# Win a date with a celebrity



## texasgirl (Oct 20, 2005)

If you were to win a date with any celebrity of your choice, who would it be and what would you do?
Yes, I know, childish. But isn't it fun to be childish sometimes 

Mine would be, Vin Diesel so nice to look at.
And go deep sea fishin....do you think he could pull in a big one?


----------



## funny (Oct 20, 2005)

same has you texasgirl, he is cute


----------



## crewsk (Oct 20, 2005)

I'm with texasgirl & funny!  I don't know who my second choice would be though.


----------



## pdswife (Oct 20, 2005)

With out a doubt
Richard Gere.   
What would we do... for 24 hours he would pretend to love me.
We'd have a romantic lunch in the park.  Followed by a paddle boat ride
in the lake.  Then a walk down a beautiful Greek beach and dinner at a seaside cafe.
After dinner we'd go to a private gym where  he'd change into some tight shorts ( no shirt) and lift weights until he got nice and sweaty.  I'd take a very soft cloth and dry him off.... and the rest is for my eyes only.  lol!


----------



## texasgirl (Oct 20, 2005)

pds, I think you've thought on this one for longer than my thread has been up 
That's a good day!!!!


----------



## pdswife (Oct 20, 2005)

LOL... Paul's been hunting for a week!  I've had lots of time to think.  

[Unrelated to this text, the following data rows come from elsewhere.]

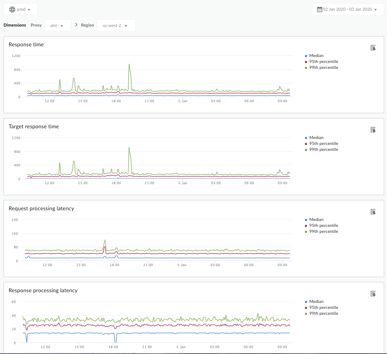
Task: Toggle 99th percentile in Request processing latency
Action: [x=323, y=232]
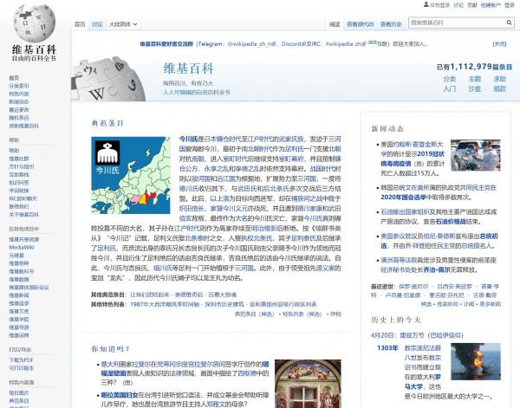
Task: Switch to the 讨论 tab
Action: pos(97,25)
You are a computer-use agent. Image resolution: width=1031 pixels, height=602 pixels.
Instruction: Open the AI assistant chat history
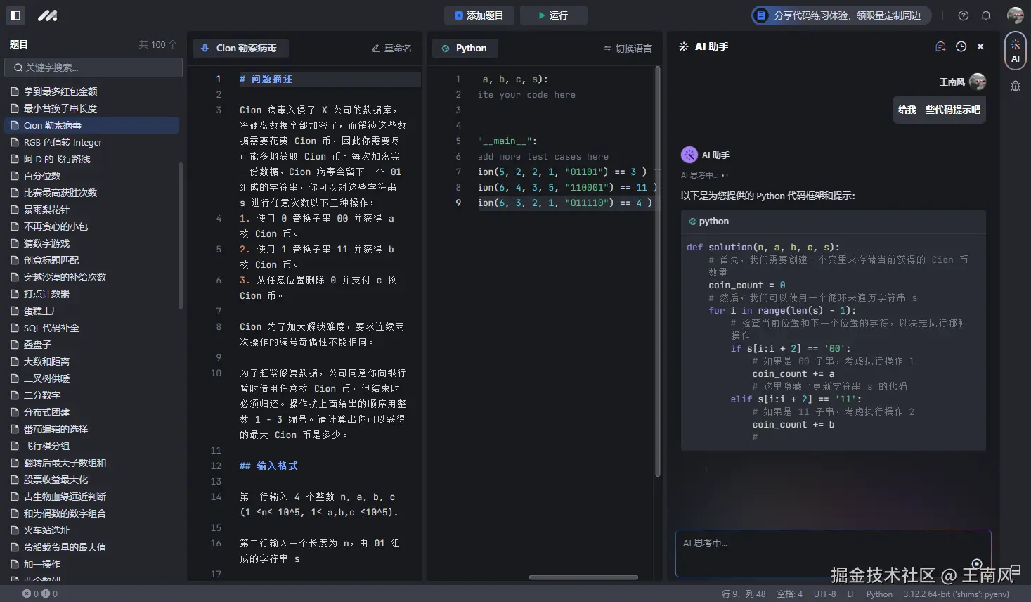(961, 46)
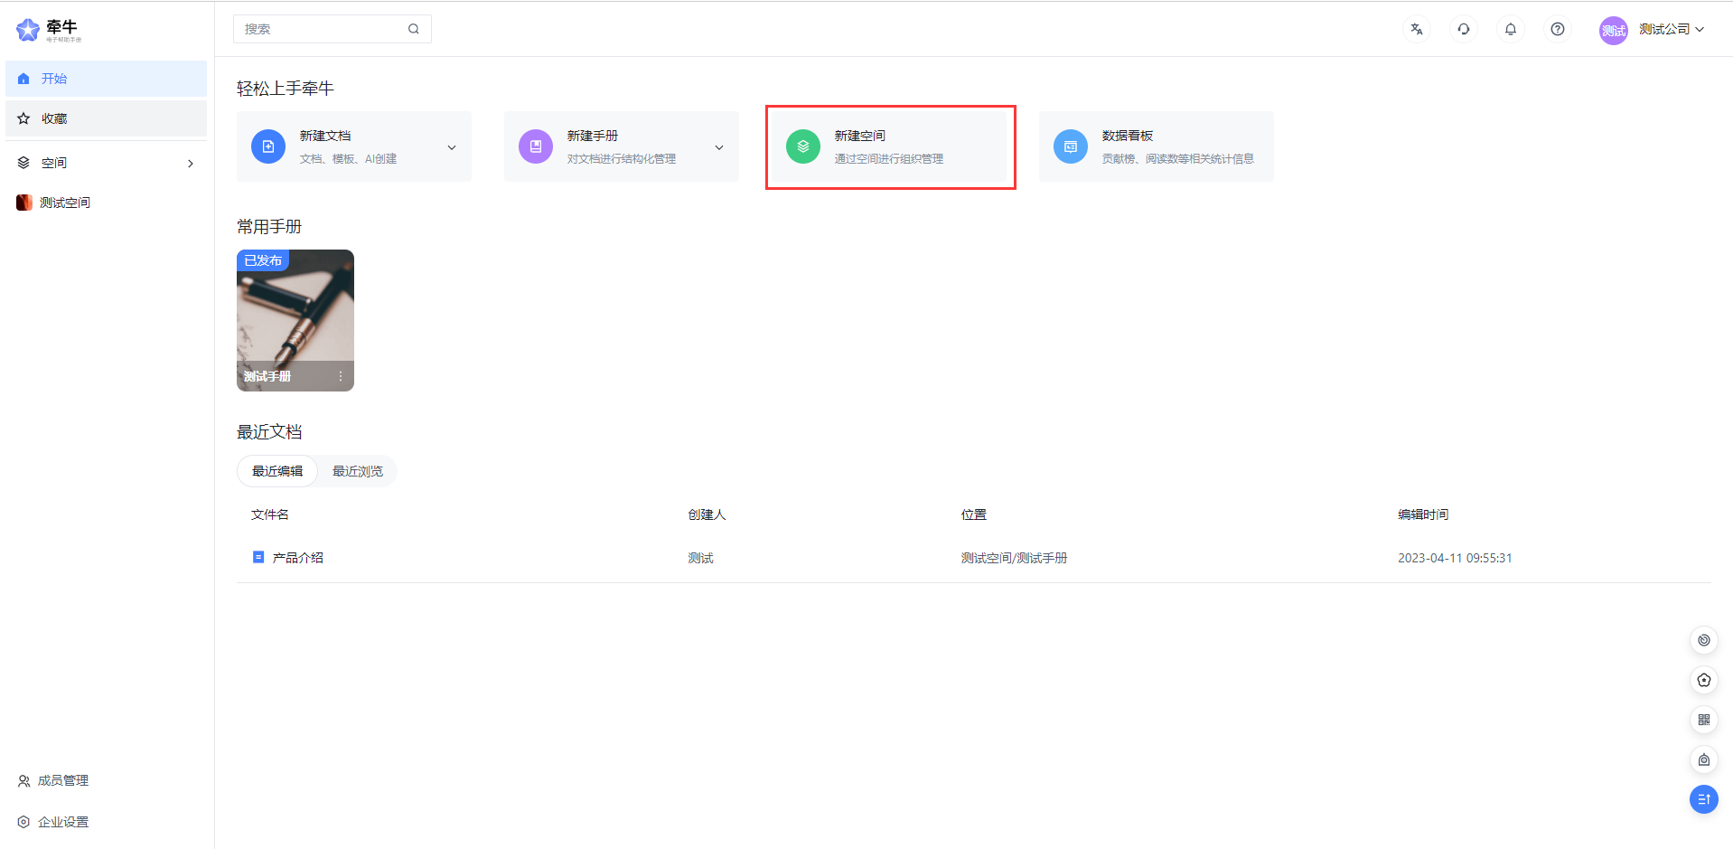Click the three-dot menu on 测试手册 card
Image resolution: width=1733 pixels, height=849 pixels.
341,376
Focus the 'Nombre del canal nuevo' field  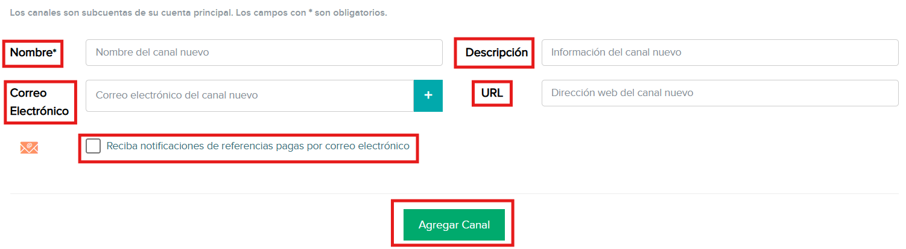point(264,53)
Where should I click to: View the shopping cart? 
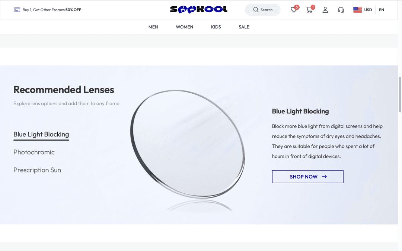(x=309, y=10)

Didn't help that I watched a few Richard Gere movies while he was gone.


----------



## cara (Oct 20, 2005)

hmm... not sure about this.... either Sean Connery or Robbie Williams....

what would I do?
Visit a good and comfortable restaurant, talk, drink, eat... and then? Drive to somewhere and go for a walk in a beautiful countryside.. and then I would decide spontaneously...


----------



## urmaniac13 (Oct 20, 2005)

pdswife said:
			
		

> With out a doubt
> Richard Gere.
> What would we do... for 24 hours he would pretend to love me.
> We'd have a romantic lunch in the park. Followed by a paddle boat ride
> ...


 
Oh boy Trish, I do hope Paul is not gonna stumble upon this post!!


----------



## middie (Oct 20, 2005)

hmmmm.. i think the rock. what would we do ?
get lost in the middle of nowhere


----------



## pdswife (Oct 20, 2005)

urmaniac13 said:
			
		

> Oh boy Trish, I do hope Paul is not gonna stumble upon this post!!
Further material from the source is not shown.